The scam works by grabbing your attention with a quick message that says "Are you free?". If you respond there's another message that says something like "I'm busy at the moment and need you're help, would that be OK?". The scammer is attempting to build up trust without revealing the scam at this stage. If you respond again, this time the scammer sends something like "I need you to purchase some iTunes vouchers for me. Please get them and then take photos of the backs of the vouchers and send me the photos". If you do that the scammers have the information they need to spend the money on the vouchers. You will probably also get another email asking you to buy more vouchers (it worked the first time, they might as well keep trying!).
The best bet is to not respond to any messages like this. The good news though is that even if you respond to the first "Are you free?" message your security has not been compromised at that point. The scammers are using publicly available email addresses "scraped" automatically from web sites. They have not got access to your email account or the email account of the person you thought the messages were from. So just delete the messages and make a point to be on guard for similar things arriving.
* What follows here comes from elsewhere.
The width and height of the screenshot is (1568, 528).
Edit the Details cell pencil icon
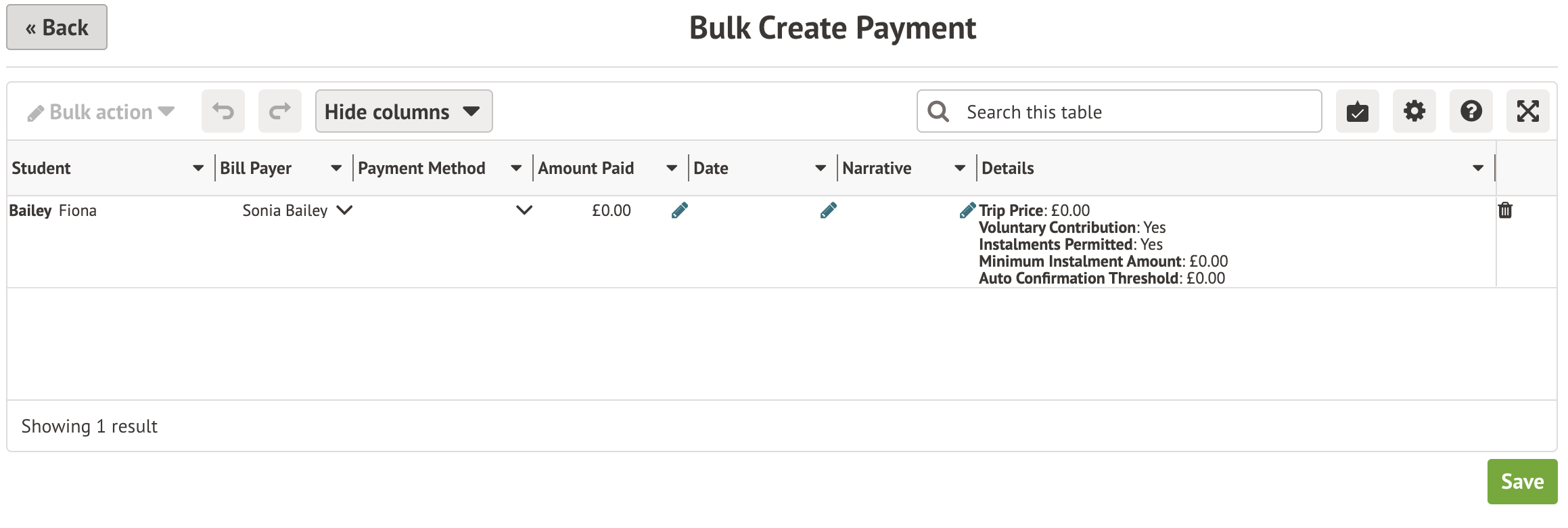pyautogui.click(x=967, y=211)
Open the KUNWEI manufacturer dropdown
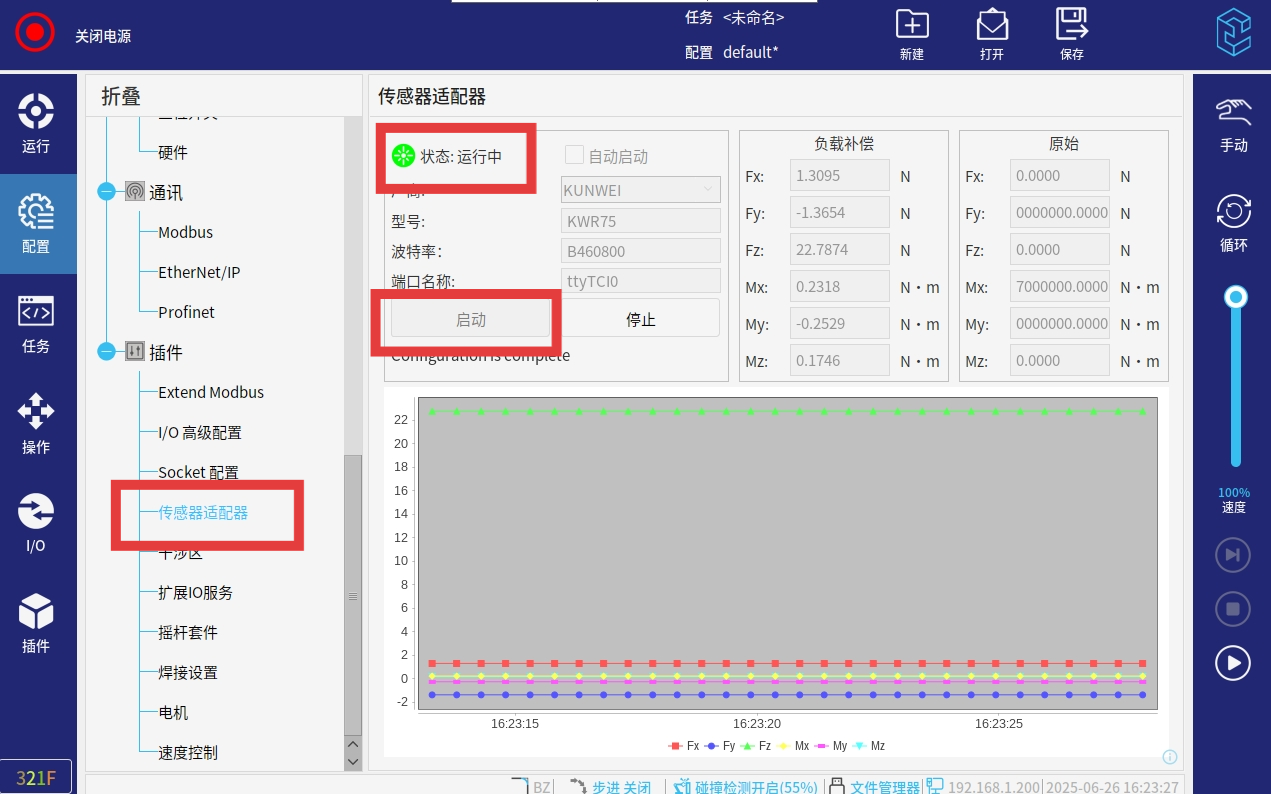The width and height of the screenshot is (1271, 794). 640,189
It is incredible that anyone would actually go out and buy vouchers having received an email of this nature, but data shows that the over 70s are more likely to be duped, and in the current extraordinary circumstances perhaps people are more willing to believe extraordinary things. It's even possible that your council has had a recent conversation about what to do to recognise the brilliant volunteers in the community, so the unsuspecting think it's perhaps something to do with that. I'm trying to rationalise how anyone would be tricked in this way. The reality is that 99.9% of people won't be, but the scammers work on the basis of sending out 1,000 emails out and then that 0.1% (1 person) will be tricked.
The emails have been coming from variants of "email@example.com", so look out for that specifically, but also be generally careful. If it looks unusual, always check first. In any case, councillors and clerks should NEVER be spending their own money on behalf of another councillor.